The original line, to be found in scripture, is ‘The love of money is the root of all evil.’ Now that’s not quite the same thing, is it?
In the world of public speaking and presenting, there’s another little idiom that once expressed a very useful idea, but has been corrupted by overuse to become something rather destructive.The phrase is flippantly tossed as a morsel of comfort to anyone who is about to deliver an important presentation and who expresses nerves or apprehension.And it is this: “Just be yourself.”
At face value, this is excellent advice.You should come across as warm, real and authentic. You should put a great deal of effort into portraying a genuine, grounded human being and not some über presenter, a la the ‘Yes!’ speakers of yester year.
However, here’s the danger. The sentiment ‘just be yourself,’ is often taken to mean, ‘just get up there and wing it. ’Which is not the same thing at all.
Your credibility is enhanced by being natural and authentic. It is destroyed by being unprepared.
In reality, it takes a boat load of hards log to just be yourself effectively, and you should never just wing it. So how do you marry these two ideas: preparing well, but coming across naturally?
Preparing well means:
- Writing your thoughts out (you may choose to do this line by line, or in a mind-map diagram form)
- Editing out anything unnecessary to your main point
- Doing a number of dry runs, so that you become comfortable with both the content and the links between the sections
- Preparing all the logistics (room, laptop, projector, slides, etc) well in advance.
Being natural means:
- Not changing your voice-tone. Many amateur presenters unconsciously put on a dramatic voice that they would never use in their day-to-day lives.
- Not trying to come across as too ‘strong.’ Be friendly and sincere.
- Using a stop-start rhythm, rather than trying to deliver a ballet.
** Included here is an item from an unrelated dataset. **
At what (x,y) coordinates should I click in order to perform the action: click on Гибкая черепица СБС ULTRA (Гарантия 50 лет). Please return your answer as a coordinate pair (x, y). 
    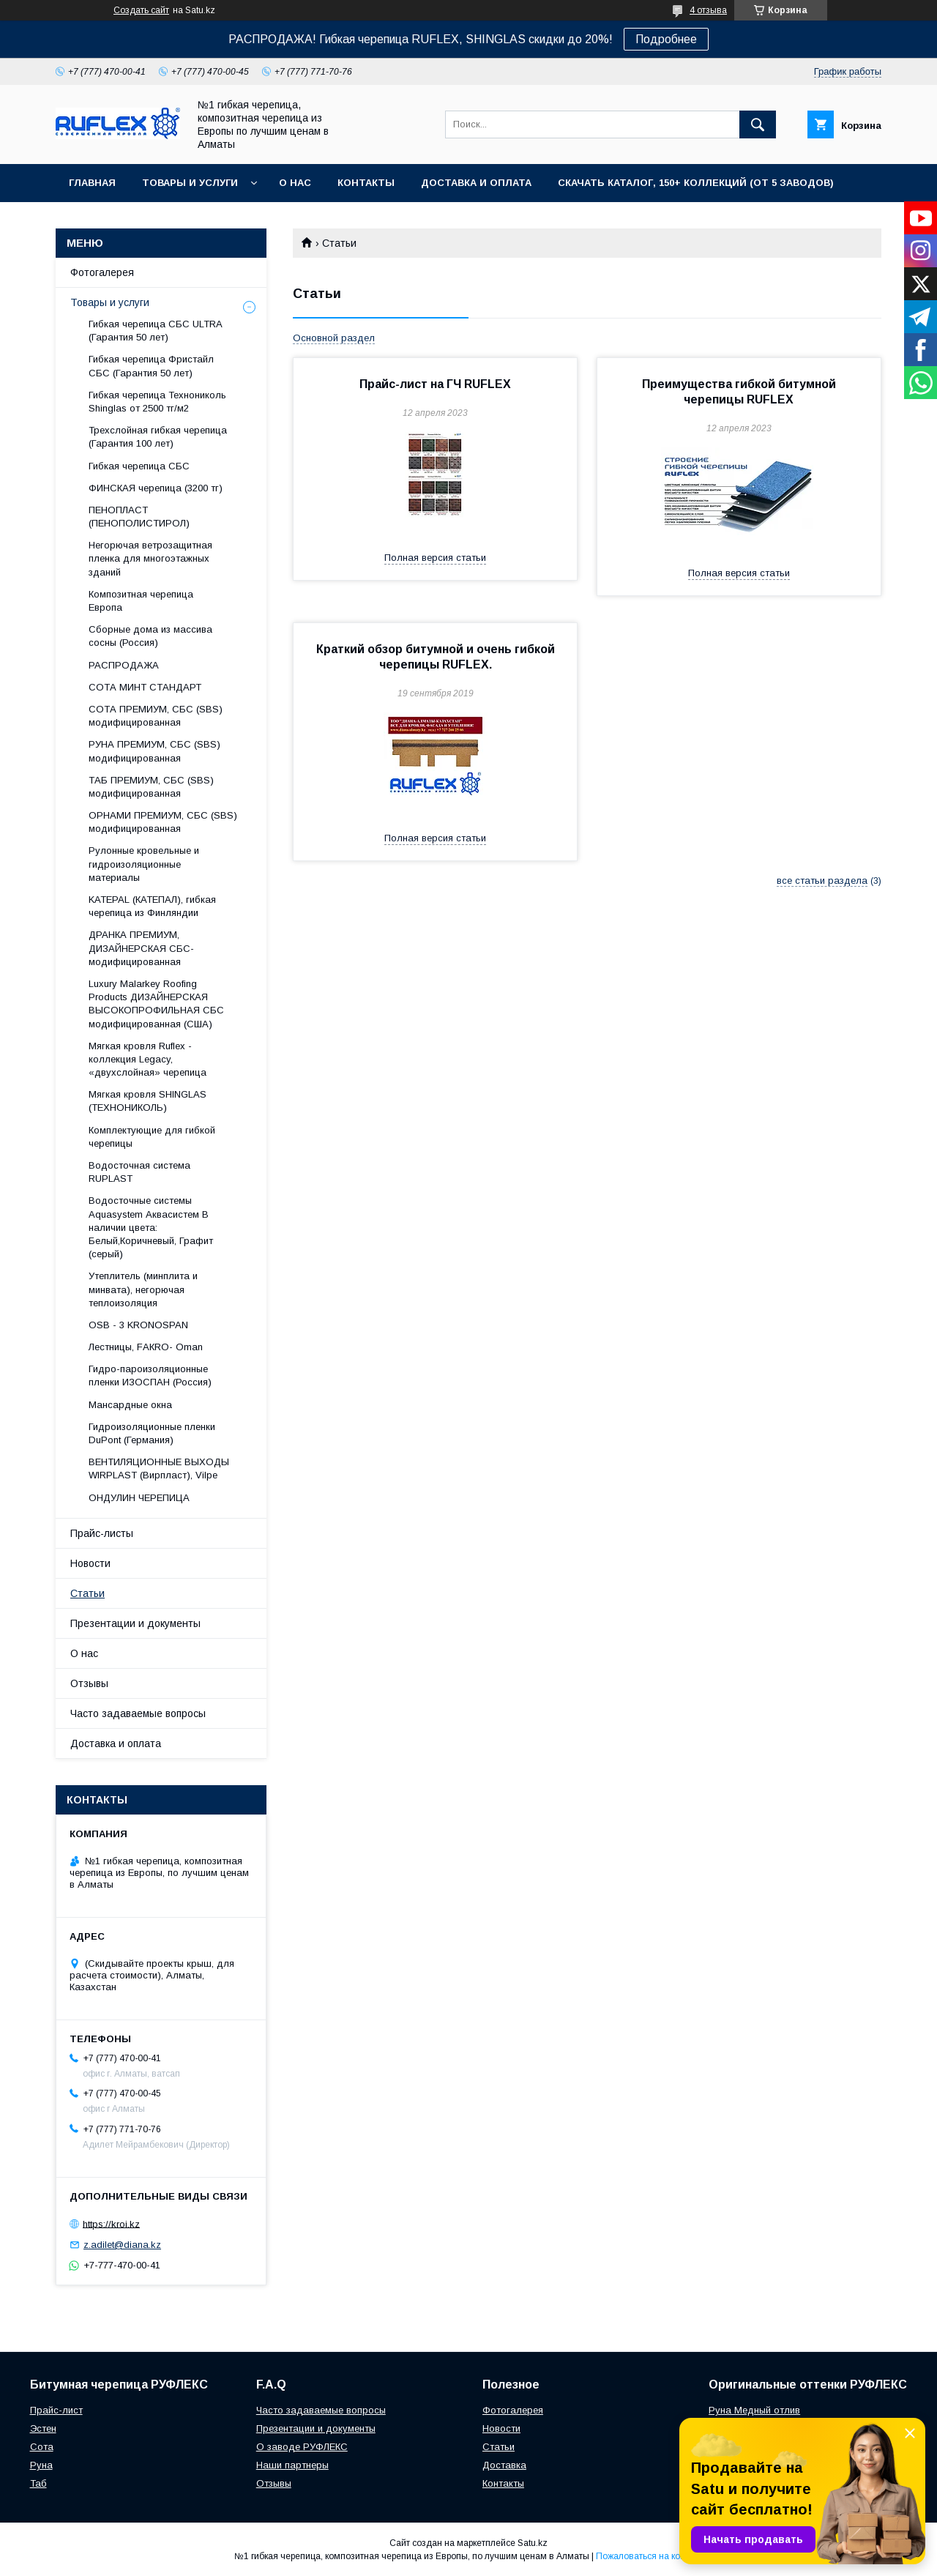
    Looking at the image, I should click on (155, 331).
A ballet performance flows from one end to the other regardless of audience reaction. Good presenting is different. You should deliver a line and allow the audience a moment to ‘digest’ it. Then you discuss something humorous and allow the audience to react. Such a stop-start rhythm ensures that your presentation looks real and spontaneous – like a two way chat – and not like a canned rehearsal.
So no, money is not the root of all evil. It’s the love that ‘s the problem. And yes, you should be yourself. But never forget that it takes a great deal of practice and concentration to be the best version of yourself that you have to offer.